[Work to do]: Format the rows below as a Markdown table with the columns Index and Text, giving each nonblank line its running number in Index and the line itself in Text. Cover every row and leave out blank lines.
## start
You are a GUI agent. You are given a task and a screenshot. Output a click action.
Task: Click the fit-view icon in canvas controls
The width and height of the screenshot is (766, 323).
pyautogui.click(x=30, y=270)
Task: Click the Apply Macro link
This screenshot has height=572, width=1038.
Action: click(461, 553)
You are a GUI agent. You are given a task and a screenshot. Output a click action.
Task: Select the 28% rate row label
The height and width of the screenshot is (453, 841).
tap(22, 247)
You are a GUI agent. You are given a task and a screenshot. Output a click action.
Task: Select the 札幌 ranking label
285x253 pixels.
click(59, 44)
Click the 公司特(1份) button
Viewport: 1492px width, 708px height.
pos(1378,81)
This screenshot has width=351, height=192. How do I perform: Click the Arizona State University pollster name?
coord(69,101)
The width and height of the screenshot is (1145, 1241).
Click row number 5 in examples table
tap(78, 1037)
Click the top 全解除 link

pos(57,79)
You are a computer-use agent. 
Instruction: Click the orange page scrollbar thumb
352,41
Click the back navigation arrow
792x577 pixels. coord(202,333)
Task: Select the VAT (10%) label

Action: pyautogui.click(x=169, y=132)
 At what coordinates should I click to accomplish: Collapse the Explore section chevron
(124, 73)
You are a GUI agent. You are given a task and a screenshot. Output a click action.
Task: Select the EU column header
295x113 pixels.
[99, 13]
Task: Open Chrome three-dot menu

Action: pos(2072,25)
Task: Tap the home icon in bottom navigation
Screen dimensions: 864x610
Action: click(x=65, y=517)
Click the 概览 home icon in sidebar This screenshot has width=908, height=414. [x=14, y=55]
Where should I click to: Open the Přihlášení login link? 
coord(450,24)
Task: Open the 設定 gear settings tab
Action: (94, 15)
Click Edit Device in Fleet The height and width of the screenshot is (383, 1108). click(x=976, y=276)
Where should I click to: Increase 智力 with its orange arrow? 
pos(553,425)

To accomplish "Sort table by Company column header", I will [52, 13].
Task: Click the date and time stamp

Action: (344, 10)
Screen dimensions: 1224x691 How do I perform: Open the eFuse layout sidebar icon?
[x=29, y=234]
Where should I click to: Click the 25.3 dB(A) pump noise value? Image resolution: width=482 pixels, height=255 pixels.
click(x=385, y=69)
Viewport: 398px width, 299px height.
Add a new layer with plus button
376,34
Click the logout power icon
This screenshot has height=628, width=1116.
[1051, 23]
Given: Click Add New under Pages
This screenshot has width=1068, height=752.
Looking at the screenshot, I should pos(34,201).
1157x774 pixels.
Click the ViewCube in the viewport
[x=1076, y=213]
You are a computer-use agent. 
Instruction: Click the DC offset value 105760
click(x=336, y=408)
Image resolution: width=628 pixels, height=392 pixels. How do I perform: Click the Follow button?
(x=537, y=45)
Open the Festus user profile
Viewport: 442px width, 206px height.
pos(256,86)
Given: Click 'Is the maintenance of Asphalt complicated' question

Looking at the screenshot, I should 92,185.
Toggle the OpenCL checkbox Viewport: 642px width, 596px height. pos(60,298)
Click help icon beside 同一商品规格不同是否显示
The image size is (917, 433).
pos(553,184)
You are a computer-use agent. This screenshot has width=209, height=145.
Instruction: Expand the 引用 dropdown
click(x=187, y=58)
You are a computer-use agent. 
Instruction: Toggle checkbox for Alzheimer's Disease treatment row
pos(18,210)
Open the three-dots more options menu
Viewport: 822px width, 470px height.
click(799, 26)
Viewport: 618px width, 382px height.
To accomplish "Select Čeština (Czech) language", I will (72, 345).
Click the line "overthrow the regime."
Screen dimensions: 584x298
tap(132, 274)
## end
[Task output]:
| Index | Text |
|---|---|
| 1 | You are a GUI agent. You are given a task and a screenshot. Output a click action. |
| 2 | Task: Click the fit-view icon in canvas controls |
| 3 | The width and height of the screenshot is (766, 323). |
| 4 | pyautogui.click(x=30, y=270) |
| 5 | Task: Click the Apply Macro link |
| 6 | This screenshot has height=572, width=1038. |
| 7 | Action: click(461, 553) |
| 8 | You are a GUI agent. You are given a task and a screenshot. Output a click action. |
| 9 | Task: Select the 28% rate row label |
| 10 | The height and width of the screenshot is (453, 841). |
| 11 | tap(22, 247) |
| 12 | You are a GUI agent. You are given a task and a screenshot. Output a click action. |
| 13 | Task: Select the 札幌 ranking label |
| 14 | 285x253 pixels. |
| 15 | click(59, 44) |
| 16 | Click the 公司特(1份) button |
| 17 | Viewport: 1492px width, 708px height. |
| 18 | pos(1378,81) |
| 19 | This screenshot has width=351, height=192. How do I perform: Click the Arizona State University pollster name? |
| 20 | coord(69,101) |
| 21 | The width and height of the screenshot is (1145, 1241). |
| 22 | Click row number 5 in examples table |
| 23 | tap(78, 1037) |
| 24 | Click the top 全解除 link |
| 25 | pos(57,79) |
| 26 | You are a computer-use agent.  |
| 27 | Instruction: Click the orange page scrollbar thumb |
| 28 | 352,41 |
| 29 | Click the back navigation arrow |
| 30 | 792x577 pixels. coord(202,333) |
| 31 | Task: Select the VAT (10%) label |
| 32 | Action: pyautogui.click(x=169, y=132) |
| 33 |  At what coordinates should I click to accomplish: Collapse the Explore section chevron |
| 34 | (124, 73) |
| 35 | You are a GUI agent. You are given a task and a screenshot. Output a click action. |
| 36 | Task: Select the EU column header |
| 37 | 295x113 pixels. |
| 38 | [99, 13] |
| 39 | Task: Open Chrome three-dot menu |
| 40 | Action: pos(2072,25) |
| 41 | Task: Tap the home icon in bottom navigation |
| 42 | Screen dimensions: 864x610 |
| 43 | Action: click(x=65, y=517) |
| 44 | Click the 概览 home icon in sidebar This screenshot has width=908, height=414. [x=14, y=55] |
| 45 | Where should I click to: Open the Přihlášení login link?  |
| 46 | coord(450,24) |
| 47 | Task: Open the 設定 gear settings tab |
| 48 | Action: (94, 15) |
| 49 | Click Edit Device in Fleet The height and width of the screenshot is (383, 1108). click(x=976, y=276) |
| 50 | Where should I click to: Increase 智力 with its orange arrow?  |
| 51 | pos(553,425) |
| 52 | To accomplish "Sort table by Company column header", I will [52, 13]. |
| 53 | Task: Click the date and time stamp |
| 54 | Action: (344, 10) |
| 55 | Screen dimensions: 1224x691 How do I perform: Open the eFuse layout sidebar icon? |
| 56 | [x=29, y=234] |
| 57 | Where should I click to: Click the 25.3 dB(A) pump noise value? Image resolution: width=482 pixels, height=255 pixels. |
| 58 | click(x=385, y=69) |
| 59 | Viewport: 398px width, 299px height. |
| 60 | Add a new layer with plus button |
| 61 | 376,34 |
| 62 | Click the logout power icon |
| 63 | This screenshot has height=628, width=1116. |
| 64 | [1051, 23] |
| 65 | Given: Click Add New under Pages |
| 66 | This screenshot has width=1068, height=752. |
| 67 | Looking at the screenshot, I should pos(34,201). |
| 68 | 1157x774 pixels. |
| 69 | Click the ViewCube in the viewport |
| 70 | [x=1076, y=213] |
| 71 | You are a computer-use agent.  |
| 72 | Instruction: Click the DC offset value 105760 |
| 73 | click(x=336, y=408) |
| 74 | Image resolution: width=628 pixels, height=392 pixels. How do I perform: Click the Follow button? |
| 75 | (x=537, y=45) |
| 76 | Open the Festus user profile |
| 77 | Viewport: 442px width, 206px height. |
| 78 | pos(256,86) |
| 79 | Given: Click 'Is the maintenance of Asphalt complicated' question |
| 80 | Looking at the screenshot, I should 92,185. |
| 81 | Toggle the OpenCL checkbox Viewport: 642px width, 596px height. pos(60,298) |
| 82 | Click help icon beside 同一商品规格不同是否显示 |
| 83 | The image size is (917, 433). |
| 84 | pos(553,184) |
| 85 | You are a computer-use agent. This screenshot has width=209, height=145. |
| 86 | Instruction: Expand the 引用 dropdown |
| 87 | click(x=187, y=58) |
| 88 | You are a computer-use agent.  |
| 89 | Instruction: Toggle checkbox for Alzheimer's Disease treatment row |
| 90 | pos(18,210) |
| 91 | Open the three-dots more options menu |
| 92 | Viewport: 822px width, 470px height. |
| 93 | click(799, 26) |
| 94 | Viewport: 618px width, 382px height. |
| 95 | To accomplish "Select Čeština (Czech) language", I will (72, 345). |
| 96 | Click the line "overthrow the regime." |
| 97 | Screen dimensions: 584x298 |
| 98 | tap(132, 274) |